'''
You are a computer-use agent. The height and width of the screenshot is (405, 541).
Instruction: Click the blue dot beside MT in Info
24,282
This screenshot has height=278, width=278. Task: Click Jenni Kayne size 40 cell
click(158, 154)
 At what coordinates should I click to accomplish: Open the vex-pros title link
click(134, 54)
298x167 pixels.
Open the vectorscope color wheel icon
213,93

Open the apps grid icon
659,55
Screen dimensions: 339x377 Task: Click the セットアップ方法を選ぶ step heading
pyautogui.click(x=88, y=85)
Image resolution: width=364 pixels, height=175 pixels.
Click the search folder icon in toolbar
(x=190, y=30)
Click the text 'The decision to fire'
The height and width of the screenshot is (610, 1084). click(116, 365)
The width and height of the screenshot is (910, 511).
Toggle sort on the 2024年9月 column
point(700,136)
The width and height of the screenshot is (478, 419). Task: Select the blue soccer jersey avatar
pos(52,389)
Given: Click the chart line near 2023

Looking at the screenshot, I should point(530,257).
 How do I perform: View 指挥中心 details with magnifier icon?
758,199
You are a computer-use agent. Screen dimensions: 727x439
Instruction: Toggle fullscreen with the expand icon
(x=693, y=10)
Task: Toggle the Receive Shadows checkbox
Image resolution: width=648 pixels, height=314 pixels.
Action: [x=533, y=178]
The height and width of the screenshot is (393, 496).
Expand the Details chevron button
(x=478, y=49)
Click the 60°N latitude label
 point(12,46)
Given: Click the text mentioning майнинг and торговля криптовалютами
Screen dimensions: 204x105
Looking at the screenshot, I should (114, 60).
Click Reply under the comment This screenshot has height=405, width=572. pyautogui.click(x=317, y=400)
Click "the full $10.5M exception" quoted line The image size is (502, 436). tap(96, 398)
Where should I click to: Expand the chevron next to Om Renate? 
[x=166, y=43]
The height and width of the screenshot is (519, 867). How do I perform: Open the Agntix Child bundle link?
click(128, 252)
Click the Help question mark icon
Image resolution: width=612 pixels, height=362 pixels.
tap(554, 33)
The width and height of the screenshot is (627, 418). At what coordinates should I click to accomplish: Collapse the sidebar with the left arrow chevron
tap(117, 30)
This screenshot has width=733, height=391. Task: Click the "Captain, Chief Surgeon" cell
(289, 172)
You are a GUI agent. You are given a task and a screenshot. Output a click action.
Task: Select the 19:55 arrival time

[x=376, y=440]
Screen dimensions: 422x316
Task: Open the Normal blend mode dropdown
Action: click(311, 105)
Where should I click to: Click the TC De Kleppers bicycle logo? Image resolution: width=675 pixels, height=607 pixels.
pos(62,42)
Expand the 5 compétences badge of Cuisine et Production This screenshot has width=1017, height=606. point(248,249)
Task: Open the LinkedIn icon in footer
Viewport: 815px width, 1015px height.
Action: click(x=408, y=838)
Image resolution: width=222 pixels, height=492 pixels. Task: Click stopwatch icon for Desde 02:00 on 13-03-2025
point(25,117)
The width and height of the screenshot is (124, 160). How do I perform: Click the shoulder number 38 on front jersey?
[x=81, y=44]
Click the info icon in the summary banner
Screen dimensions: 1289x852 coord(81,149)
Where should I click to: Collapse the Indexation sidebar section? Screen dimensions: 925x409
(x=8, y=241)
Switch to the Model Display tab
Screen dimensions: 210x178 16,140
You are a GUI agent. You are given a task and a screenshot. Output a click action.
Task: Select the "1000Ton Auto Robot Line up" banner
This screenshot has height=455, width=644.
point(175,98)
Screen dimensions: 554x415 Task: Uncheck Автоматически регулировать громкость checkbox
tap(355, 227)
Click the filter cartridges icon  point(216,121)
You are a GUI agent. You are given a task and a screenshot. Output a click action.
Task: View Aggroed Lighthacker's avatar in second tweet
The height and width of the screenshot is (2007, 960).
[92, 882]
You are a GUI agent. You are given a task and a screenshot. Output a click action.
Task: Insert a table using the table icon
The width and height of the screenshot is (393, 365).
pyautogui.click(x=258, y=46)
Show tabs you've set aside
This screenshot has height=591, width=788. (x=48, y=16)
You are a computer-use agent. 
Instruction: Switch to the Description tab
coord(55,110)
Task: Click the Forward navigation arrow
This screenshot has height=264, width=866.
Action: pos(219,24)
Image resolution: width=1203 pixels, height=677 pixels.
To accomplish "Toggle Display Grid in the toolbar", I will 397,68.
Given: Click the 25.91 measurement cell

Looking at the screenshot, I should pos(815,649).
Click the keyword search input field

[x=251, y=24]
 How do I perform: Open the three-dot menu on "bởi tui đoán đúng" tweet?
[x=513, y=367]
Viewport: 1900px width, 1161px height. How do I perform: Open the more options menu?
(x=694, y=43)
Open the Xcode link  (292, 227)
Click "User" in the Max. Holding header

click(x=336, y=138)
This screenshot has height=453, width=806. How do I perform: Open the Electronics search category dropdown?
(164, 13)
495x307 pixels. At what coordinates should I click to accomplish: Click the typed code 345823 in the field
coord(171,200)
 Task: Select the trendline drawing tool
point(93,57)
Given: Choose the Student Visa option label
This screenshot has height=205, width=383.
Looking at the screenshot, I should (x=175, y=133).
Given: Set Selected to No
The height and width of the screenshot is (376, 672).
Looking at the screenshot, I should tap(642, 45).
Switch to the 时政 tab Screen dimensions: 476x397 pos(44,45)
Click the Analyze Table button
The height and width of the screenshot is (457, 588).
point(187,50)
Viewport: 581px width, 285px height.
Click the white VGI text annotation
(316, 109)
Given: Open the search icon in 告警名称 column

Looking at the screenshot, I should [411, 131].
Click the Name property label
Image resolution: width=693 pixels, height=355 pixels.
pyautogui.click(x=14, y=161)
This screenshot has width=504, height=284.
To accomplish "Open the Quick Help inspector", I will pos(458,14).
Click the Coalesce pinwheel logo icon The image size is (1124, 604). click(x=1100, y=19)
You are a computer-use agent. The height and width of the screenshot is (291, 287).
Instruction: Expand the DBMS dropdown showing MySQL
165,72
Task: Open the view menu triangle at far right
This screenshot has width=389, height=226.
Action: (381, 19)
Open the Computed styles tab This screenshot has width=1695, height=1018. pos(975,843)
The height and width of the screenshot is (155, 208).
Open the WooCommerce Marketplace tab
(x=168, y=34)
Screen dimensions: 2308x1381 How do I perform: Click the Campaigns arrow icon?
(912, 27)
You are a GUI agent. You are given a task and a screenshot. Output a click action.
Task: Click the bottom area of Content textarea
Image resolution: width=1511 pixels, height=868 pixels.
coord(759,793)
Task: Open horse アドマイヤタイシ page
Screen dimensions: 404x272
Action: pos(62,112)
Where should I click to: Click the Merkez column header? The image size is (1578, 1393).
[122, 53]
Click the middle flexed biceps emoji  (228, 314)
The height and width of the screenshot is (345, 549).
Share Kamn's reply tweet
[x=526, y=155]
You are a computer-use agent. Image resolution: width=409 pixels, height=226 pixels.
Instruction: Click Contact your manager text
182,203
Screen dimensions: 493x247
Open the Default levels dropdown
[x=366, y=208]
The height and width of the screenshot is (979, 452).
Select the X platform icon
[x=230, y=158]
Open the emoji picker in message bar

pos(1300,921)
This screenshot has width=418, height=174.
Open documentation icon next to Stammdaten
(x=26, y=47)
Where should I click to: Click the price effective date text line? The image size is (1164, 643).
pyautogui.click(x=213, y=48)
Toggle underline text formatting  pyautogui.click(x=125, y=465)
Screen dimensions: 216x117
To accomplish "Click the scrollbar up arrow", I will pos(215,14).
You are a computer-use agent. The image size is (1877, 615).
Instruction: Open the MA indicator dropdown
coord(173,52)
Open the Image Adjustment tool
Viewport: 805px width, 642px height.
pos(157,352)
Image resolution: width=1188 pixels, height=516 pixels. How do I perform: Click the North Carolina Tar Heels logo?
'''
THE PROBLEM: Reproduce every one of the entries above line for line, without altering any character.

ANSWER TO THIS PROBLEM:
You are a computer-use agent. The height and width of the screenshot is (405, 541).
Instruction: Click the blue dot beside MT in Info
24,282
This screenshot has height=278, width=278. Task: Click Jenni Kayne size 40 cell
click(158, 154)
 At what coordinates should I click to accomplish: Open the vex-pros title link
click(134, 54)
298x167 pixels.
Open the vectorscope color wheel icon
213,93

Open the apps grid icon
659,55
Screen dimensions: 339x377 Task: Click the セットアップ方法を選ぶ step heading
pyautogui.click(x=88, y=85)
Image resolution: width=364 pixels, height=175 pixels.
Click the search folder icon in toolbar
(x=190, y=30)
Click the text 'The decision to fire'
The height and width of the screenshot is (610, 1084). click(116, 365)
The width and height of the screenshot is (910, 511).
Toggle sort on the 2024年9月 column
point(700,136)
The width and height of the screenshot is (478, 419). Task: Select the blue soccer jersey avatar
pos(52,389)
Given: Click the chart line near 2023

Looking at the screenshot, I should point(530,257).
 How do I perform: View 指挥中心 details with magnifier icon?
758,199
You are a computer-use agent. Screen dimensions: 727x439
Instruction: Toggle fullscreen with the expand icon
(x=693, y=10)
Task: Toggle the Receive Shadows checkbox
Image resolution: width=648 pixels, height=314 pixels.
Action: [x=533, y=178]
The height and width of the screenshot is (393, 496).
Expand the Details chevron button
(x=478, y=49)
Click the 60°N latitude label
 point(12,46)
Given: Click the text mentioning майнинг and торговля криптовалютами
Screen dimensions: 204x105
Looking at the screenshot, I should (114, 60).
Click Reply under the comment This screenshot has height=405, width=572. pyautogui.click(x=317, y=400)
Click "the full $10.5M exception" quoted line The image size is (502, 436). tap(96, 398)
Where should I click to: Expand the chevron next to Om Renate? 
[x=166, y=43]
The height and width of the screenshot is (519, 867). How do I perform: Open the Agntix Child bundle link?
click(128, 252)
Click the Help question mark icon
Image resolution: width=612 pixels, height=362 pixels.
tap(554, 33)
The width and height of the screenshot is (627, 418). At what coordinates should I click to accomplish: Collapse the sidebar with the left arrow chevron
tap(117, 30)
This screenshot has width=733, height=391. Task: Click the "Captain, Chief Surgeon" cell
(289, 172)
You are a GUI agent. You are given a task and a screenshot. Output a click action.
Task: Select the 19:55 arrival time

[x=376, y=440]
Screen dimensions: 422x316
Task: Open the Normal blend mode dropdown
Action: click(311, 105)
Where should I click to: Click the TC De Kleppers bicycle logo? Image resolution: width=675 pixels, height=607 pixels.
pos(62,42)
Expand the 5 compétences badge of Cuisine et Production This screenshot has width=1017, height=606. point(248,249)
Task: Open the LinkedIn icon in footer
Viewport: 815px width, 1015px height.
Action: click(x=408, y=838)
Image resolution: width=222 pixels, height=492 pixels. Task: Click stopwatch icon for Desde 02:00 on 13-03-2025
point(25,117)
The width and height of the screenshot is (124, 160). How do I perform: Click the shoulder number 38 on front jersey?
[x=81, y=44]
Click the info icon in the summary banner
Screen dimensions: 1289x852 coord(81,149)
Where should I click to: Collapse the Indexation sidebar section? Screen dimensions: 925x409
(x=8, y=241)
Switch to the Model Display tab
Screen dimensions: 210x178 16,140
You are a GUI agent. You are given a task and a screenshot. Output a click action.
Task: Select the "1000Ton Auto Robot Line up" banner
This screenshot has height=455, width=644.
point(175,98)
Screen dimensions: 554x415 Task: Uncheck Автоматически регулировать громкость checkbox
tap(355, 227)
Click the filter cartridges icon  point(216,121)
You are a GUI agent. You are given a task and a screenshot. Output a click action.
Task: View Aggroed Lighthacker's avatar in second tweet
The height and width of the screenshot is (2007, 960).
[92, 882]
You are a GUI agent. You are given a task and a screenshot. Output a click action.
Task: Insert a table using the table icon
The width and height of the screenshot is (393, 365).
pyautogui.click(x=258, y=46)
Show tabs you've set aside
This screenshot has height=591, width=788. (x=48, y=16)
You are a computer-use agent. 
Instruction: Switch to the Description tab
coord(55,110)
Task: Click the Forward navigation arrow
This screenshot has height=264, width=866.
Action: pos(219,24)
Image resolution: width=1203 pixels, height=677 pixels.
To accomplish "Toggle Display Grid in the toolbar", I will 397,68.
Given: Click the 25.91 measurement cell

Looking at the screenshot, I should pos(815,649).
Click the keyword search input field

[x=251, y=24]
 How do I perform: Open the three-dot menu on "bởi tui đoán đúng" tweet?
[x=513, y=367]
Viewport: 1900px width, 1161px height. How do I perform: Open the more options menu?
(x=694, y=43)
Open the Xcode link  (292, 227)
Click "User" in the Max. Holding header

click(x=336, y=138)
This screenshot has height=453, width=806. How do I perform: Open the Electronics search category dropdown?
(164, 13)
495x307 pixels. At what coordinates should I click to accomplish: Click the typed code 345823 in the field
coord(171,200)
 Task: Select the trendline drawing tool
point(93,57)
Given: Choose the Student Visa option label
This screenshot has height=205, width=383.
Looking at the screenshot, I should (x=175, y=133).
Given: Set Selected to No
The height and width of the screenshot is (376, 672).
Looking at the screenshot, I should tap(642, 45).
Switch to the 时政 tab Screen dimensions: 476x397 pos(44,45)
Click the Analyze Table button
The height and width of the screenshot is (457, 588).
point(187,50)
Viewport: 581px width, 285px height.
Click the white VGI text annotation
(316, 109)
Given: Open the search icon in 告警名称 column

Looking at the screenshot, I should [411, 131].
Click the Name property label
Image resolution: width=693 pixels, height=355 pixels.
pyautogui.click(x=14, y=161)
This screenshot has width=504, height=284.
To accomplish "Open the Quick Help inspector", I will pos(458,14).
Click the Coalesce pinwheel logo icon The image size is (1124, 604). click(x=1100, y=19)
You are a computer-use agent. The height and width of the screenshot is (291, 287).
Instruction: Expand the DBMS dropdown showing MySQL
165,72
Task: Open the view menu triangle at far right
This screenshot has width=389, height=226.
Action: (381, 19)
Open the Computed styles tab This screenshot has width=1695, height=1018. pos(975,843)
The height and width of the screenshot is (155, 208).
Open the WooCommerce Marketplace tab
(x=168, y=34)
Screen dimensions: 2308x1381 How do I perform: Click the Campaigns arrow icon?
(912, 27)
You are a GUI agent. You are given a task and a screenshot. Output a click action.
Task: Click the bottom area of Content textarea
Image resolution: width=1511 pixels, height=868 pixels.
coord(759,793)
Task: Open horse アドマイヤタイシ page
Screen dimensions: 404x272
Action: pos(62,112)
Where should I click to: Click the Merkez column header? The image size is (1578, 1393).
[122, 53]
Click the middle flexed biceps emoji  (228, 314)
The height and width of the screenshot is (345, 549).
Share Kamn's reply tweet
[x=526, y=155]
You are a computer-use agent. Image resolution: width=409 pixels, height=226 pixels.
Instruction: Click Contact your manager text
182,203
Screen dimensions: 493x247
Open the Default levels dropdown
[x=366, y=208]
The height and width of the screenshot is (979, 452).
Select the X platform icon
[x=230, y=158]
Open the emoji picker in message bar

pos(1300,921)
This screenshot has width=418, height=174.
Open documentation icon next to Stammdaten
(x=26, y=47)
Where should I click to: Click the price effective date text line? The image size is (1164, 643).
pyautogui.click(x=213, y=48)
Toggle underline text formatting  pyautogui.click(x=125, y=465)
Screen dimensions: 216x117
To accomplish "Click the scrollbar up arrow", I will pos(215,14).
You are a computer-use agent. The image size is (1877, 615).
Instruction: Open the MA indicator dropdown
coord(173,52)
Open the Image Adjustment tool
Viewport: 805px width, 642px height.
pos(157,352)
Image resolution: width=1188 pixels, height=516 pixels. How do I perform: Click the North Carolina Tar Heels logo?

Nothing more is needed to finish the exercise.